**What this exercise asks:**
1/ Answer these from the patent claims, one line each:
(a) In claim 21, which plant does the method apply to?
(b) In claim 22, what minimum sequence identity must the OSD1 protein have with the OSD1 protein of Oryza sativa?
(c) In claim 20, what kind of mutant plant does self-fertilizing the heterozygous mutant yield?
2/ Translate this sentence from the patent claims into Spanish: "22. The method of claim 8, wherein said OSD1 protein has at least 50% sequence identity with the OSD1 protein of Oryza sativa as set forth in SEQ ID NO: 35."
3/ Echo the part of the patent claims that begins at the words "23. The method" and stops after "in said plant.".

**Reading passage:**
....
20. The method of claim 14, wherein inhibition of the OSD1 protein is obtained by mutagenesis of the OSD1 gene or its promoter to provide a plant mutant heterozygous for the mutation and self-fertilizing the mutant plant to obtain a mutant plant homozygous for the mutation.

21. A method for obtaining a plant producing apomeiotic gametes, wherein said plant is maize, wherein said method comprises an inhibition in said plant of the following native plant proteins: (a) an Omission of Second Division 1 protein (OSD1) and, (b) a plant protein involved in initiation of meiotic recombination in plants, said protein being selected among: (i) a plant sporulation 11-1 (SPO11-1) protein, wherein said protein has at least 40% sequence identity with the SPO11-1 protein of SEQ ID NO: 2; (ii) a plant sporulation 11-2 (SPO11-2) protein, wherein said protein has at least 40% sequence identity with the SPO11-2 protein of SEQ ID NO: 3; (iii) a plant putative recombination initiation defect 1 (PRD1) protein, wherein said protein has at least 25% sequence identity with the PRD1 protein of SEQ ID NO: 4; or (iv) a plant homologous pairing aberration in rice 1 (PAIR1) protein, wherein said protein has at least 30% sequence identity with the PAIR1 protein of SEQ ID NO: 5; and (c) a plant meiotic recombination protein 8 (Rec8), wherein said protein has at least 40% sequence identity with the Rec8 protein of SEQ ID NO: 6, wherein the inhibition of at least one of the OSD1, SPO11-1, SPO11-2, PRD1, PAIR1, or Rec8 proteins is obtained by: (i) mutating the gene encoding said protein or its promoter and selecting a mutant plant having partially or totally lost an activity of said protein, or (ii) expressing in said plant a silencing RNA targeting the gene encoding said protein.

22. The method of claim 8, wherein said OSD1 protein has at least 50% sequence identity with the OSD1 protein of Oryza sativa as set forth in SEQ ID NO: 35.

23. The method of claim 21, wherein inhibition of at least one of the OSD1, SPO11-1, SPO11-2, PRD1, PAIR1, or Rec8 proteins is obtained by mutating the gene encoding said protein of or of its promoter, and selecting mutants having partially or totally lost the activity of said protein.

24. The method of claim 21, wherein inhibition of at least one of the OSD1, SPO11-1, SPO11-2, PRD1, PAIR1, or Rec8 proteins is obtained by expressing a silencing RNA targeting the gene encoding said protein in said plant.
....
**Data for analysis:**
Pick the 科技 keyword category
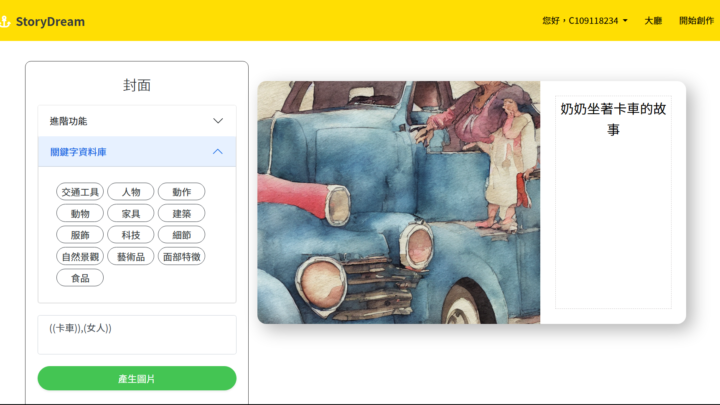 131,235
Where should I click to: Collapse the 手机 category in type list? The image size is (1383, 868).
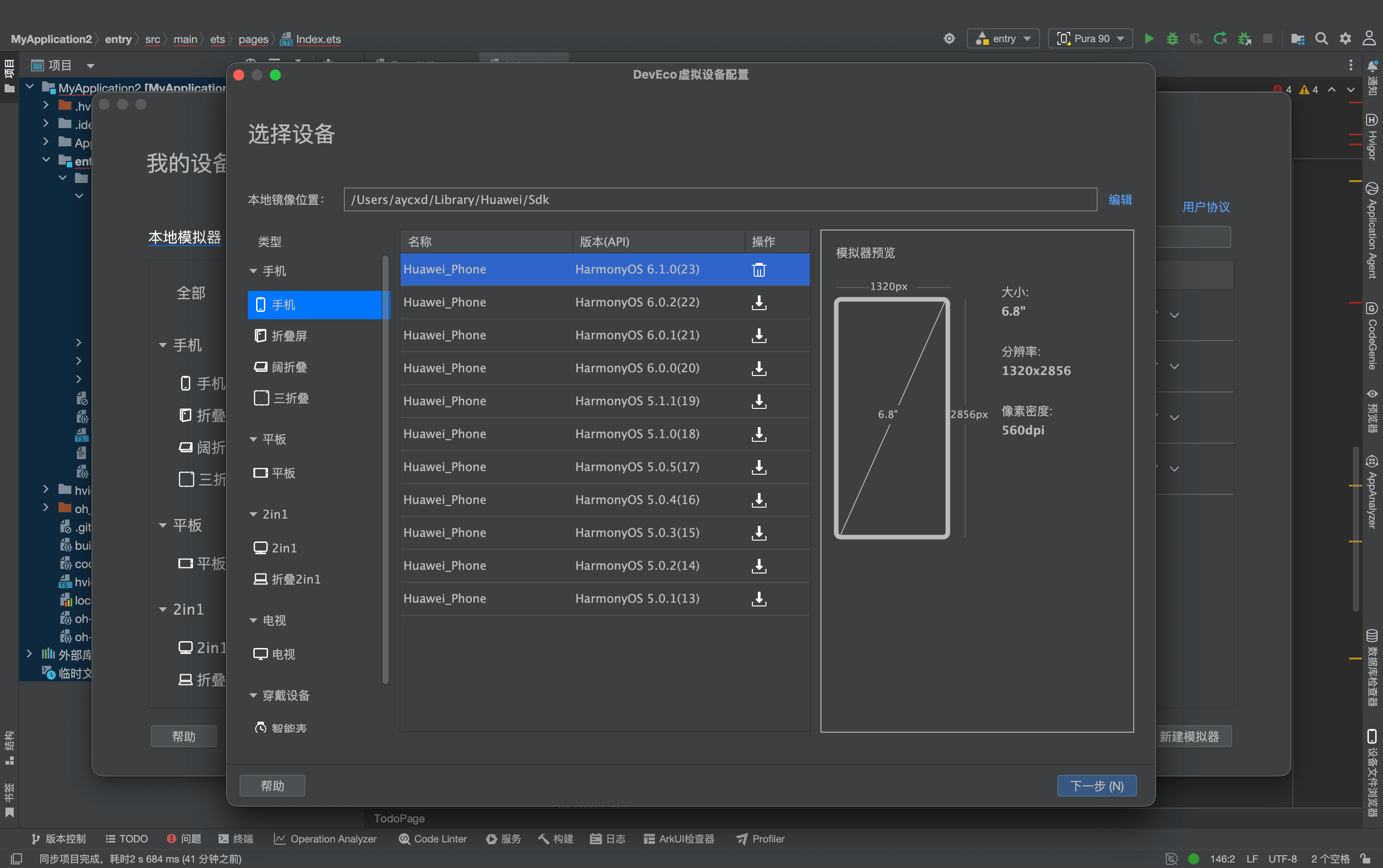click(x=253, y=271)
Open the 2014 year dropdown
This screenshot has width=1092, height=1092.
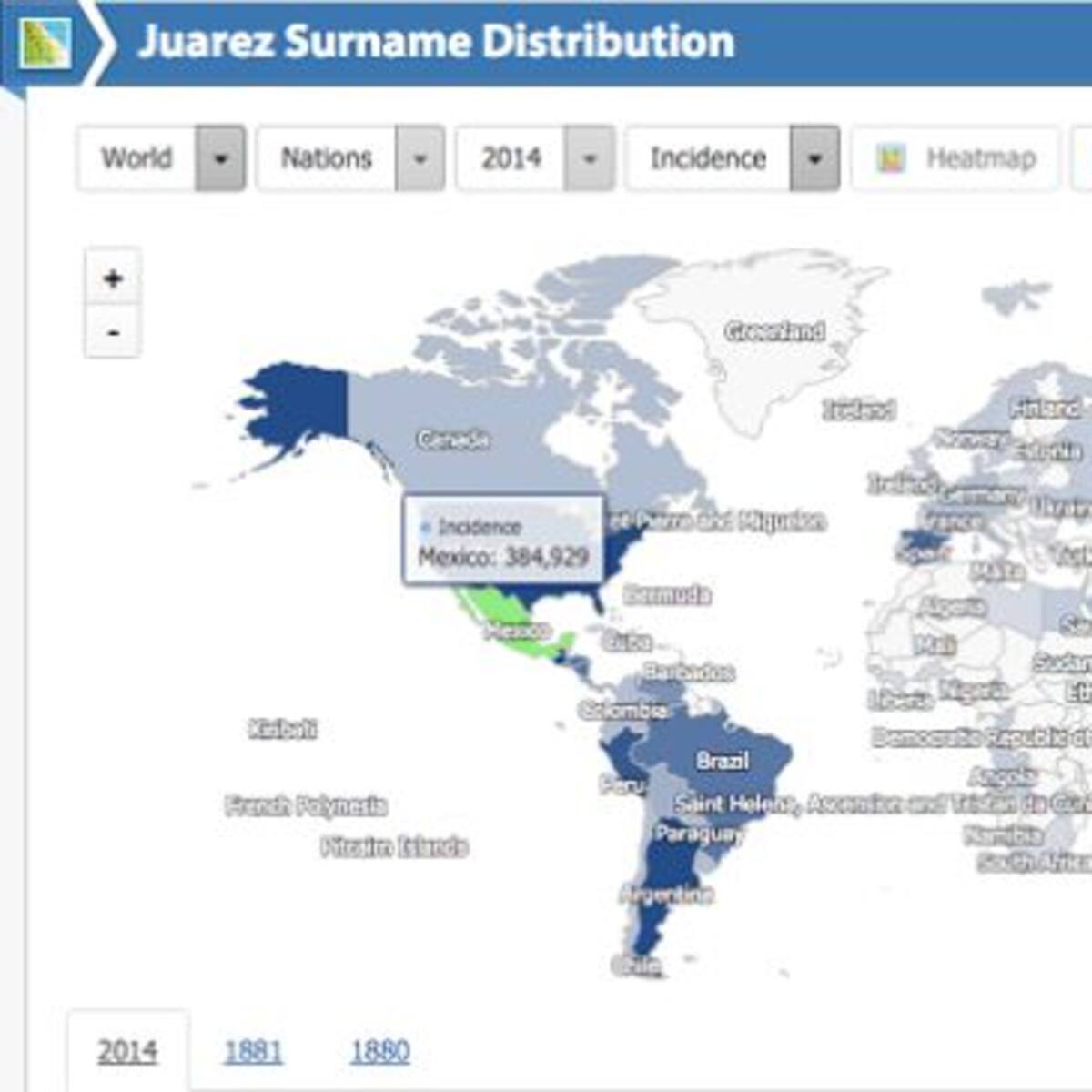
....
**Solutions to the exercise:**
1/
(a) Maize.
(b) At least 50%.
(c) A mutant plant homozygous for the mutation.

2/ 22. El método de la reivindicación 8, en donde dicha proteína OSD1 tiene al menos un 50 % de identidad de secuencia con la proteína OSD1 de Oryza sativa tal como se expone en la SEQ ID NO: 35.

3/
23. The method of claim 21, wherein inhibition of at least one of the OSD1, SPO11-1, SPO11-2, PRD1, PAIR1, or Rec8 proteins is obtained by mutating the gene encoding said protein of or of its promoter, and selecting mutants having partially or totally lost the activity of said protein.

24. The method of claim 21, wherein inhibition of at least one of the OSD1, SPO11-1, SPO11-2, PRD1, PAIR1, or Rec8 proteins is obtained by expressing a silencing RNA targeting the gene encoding said protein in said plant.